Requirement
Substitute "Display size" for "Screen dimensions" everywhere in the material below and reproduce it with nothing else changed.

Supplied records
══════════

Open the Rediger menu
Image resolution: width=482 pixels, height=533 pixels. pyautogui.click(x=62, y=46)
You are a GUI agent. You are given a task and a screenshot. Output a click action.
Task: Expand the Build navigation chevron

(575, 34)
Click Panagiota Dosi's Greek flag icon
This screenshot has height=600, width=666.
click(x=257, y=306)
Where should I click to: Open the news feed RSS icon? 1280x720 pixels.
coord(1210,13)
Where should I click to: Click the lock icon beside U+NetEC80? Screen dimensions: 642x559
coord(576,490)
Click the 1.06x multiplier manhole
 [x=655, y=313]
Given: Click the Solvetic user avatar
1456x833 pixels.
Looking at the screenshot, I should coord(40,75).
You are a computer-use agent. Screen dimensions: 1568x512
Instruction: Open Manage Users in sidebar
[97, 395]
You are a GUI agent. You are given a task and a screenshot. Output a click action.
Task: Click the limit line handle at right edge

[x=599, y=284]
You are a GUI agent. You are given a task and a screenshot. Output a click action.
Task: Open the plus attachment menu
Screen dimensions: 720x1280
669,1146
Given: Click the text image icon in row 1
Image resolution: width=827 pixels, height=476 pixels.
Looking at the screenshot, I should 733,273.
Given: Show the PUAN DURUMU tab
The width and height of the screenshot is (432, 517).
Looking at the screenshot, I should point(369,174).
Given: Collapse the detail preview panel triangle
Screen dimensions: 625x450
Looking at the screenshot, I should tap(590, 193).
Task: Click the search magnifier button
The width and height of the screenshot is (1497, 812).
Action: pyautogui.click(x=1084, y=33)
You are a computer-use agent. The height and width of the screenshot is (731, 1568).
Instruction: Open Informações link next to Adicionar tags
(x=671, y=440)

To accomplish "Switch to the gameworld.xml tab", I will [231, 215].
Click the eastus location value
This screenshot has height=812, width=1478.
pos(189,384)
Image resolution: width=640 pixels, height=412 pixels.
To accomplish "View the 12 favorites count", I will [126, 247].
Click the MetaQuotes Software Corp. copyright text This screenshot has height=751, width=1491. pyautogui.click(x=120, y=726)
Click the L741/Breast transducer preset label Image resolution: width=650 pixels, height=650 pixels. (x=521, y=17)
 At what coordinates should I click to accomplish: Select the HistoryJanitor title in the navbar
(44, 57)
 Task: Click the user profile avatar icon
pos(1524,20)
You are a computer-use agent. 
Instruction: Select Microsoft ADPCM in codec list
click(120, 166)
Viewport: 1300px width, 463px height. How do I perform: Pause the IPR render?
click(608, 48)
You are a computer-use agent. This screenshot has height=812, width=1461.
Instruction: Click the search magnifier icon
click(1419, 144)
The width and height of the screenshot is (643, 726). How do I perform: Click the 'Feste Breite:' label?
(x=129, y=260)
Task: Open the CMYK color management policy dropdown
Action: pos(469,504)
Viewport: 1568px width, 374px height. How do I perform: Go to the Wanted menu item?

══════════

Result
Open the Rediger menu
Image resolution: width=482 pixels, height=533 pixels. pyautogui.click(x=62, y=46)
You are a GUI agent. You are given a task and a screenshot. Output a click action.
Task: Expand the Build navigation chevron

(575, 34)
Click Panagiota Dosi's Greek flag icon
This screenshot has height=600, width=666.
click(x=257, y=306)
Where should I click to: Open the news feed RSS icon? 1280x720 pixels.
coord(1210,13)
Where should I click to: Click the lock icon beside U+NetEC80? Display size: 642x559
coord(576,490)
Click the 1.06x multiplier manhole
 [x=655, y=313]
Given: Click the Solvetic user avatar
1456x833 pixels.
Looking at the screenshot, I should coord(40,75).
You are a computer-use agent. Display size: 1568x512
Instruction: Open Manage Users in sidebar
[97, 395]
You are a GUI agent. You are given a task and a screenshot. Output a click action.
Task: Click the limit line handle at right edge

[x=599, y=284]
You are a GUI agent. You are given a task and a screenshot. Output a click action.
Task: Open the plus attachment menu
Display size: 720x1280
669,1146
Given: Click the text image icon in row 1
Image resolution: width=827 pixels, height=476 pixels.
Looking at the screenshot, I should 733,273.
Given: Show the PUAN DURUMU tab
The width and height of the screenshot is (432, 517).
Looking at the screenshot, I should point(369,174).
Given: Collapse the detail preview panel triangle
Display size: 625x450
Looking at the screenshot, I should tap(590, 193).
Task: Click the search magnifier button
The width and height of the screenshot is (1497, 812).
Action: pyautogui.click(x=1084, y=33)
You are a computer-use agent. The height and width of the screenshot is (731, 1568).
Instruction: Open Informações link next to Adicionar tags
(x=671, y=440)

To accomplish "Switch to the gameworld.xml tab", I will [231, 215].
Click the eastus location value
This screenshot has height=812, width=1478.
pos(189,384)
Image resolution: width=640 pixels, height=412 pixels.
To accomplish "View the 12 favorites count", I will [126, 247].
Click the MetaQuotes Software Corp. copyright text This screenshot has height=751, width=1491. pyautogui.click(x=120, y=726)
Click the L741/Breast transducer preset label Image resolution: width=650 pixels, height=650 pixels. (x=521, y=17)
 At what coordinates should I click to accomplish: Select the HistoryJanitor title in the navbar
(44, 57)
 Task: Click the user profile avatar icon
pos(1524,20)
You are a computer-use agent. 
Instruction: Select Microsoft ADPCM in codec list
click(120, 166)
Viewport: 1300px width, 463px height. How do I perform: Pause the IPR render?
click(608, 48)
You are a computer-use agent. This screenshot has height=812, width=1461.
Instruction: Click the search magnifier icon
click(1419, 144)
The width and height of the screenshot is (643, 726). How do I perform: Click the 'Feste Breite:' label?
(x=129, y=260)
Task: Open the CMYK color management policy dropdown
Action: pos(469,504)
Viewport: 1568px width, 374px height. How do I perform: Go to the Wanted menu item?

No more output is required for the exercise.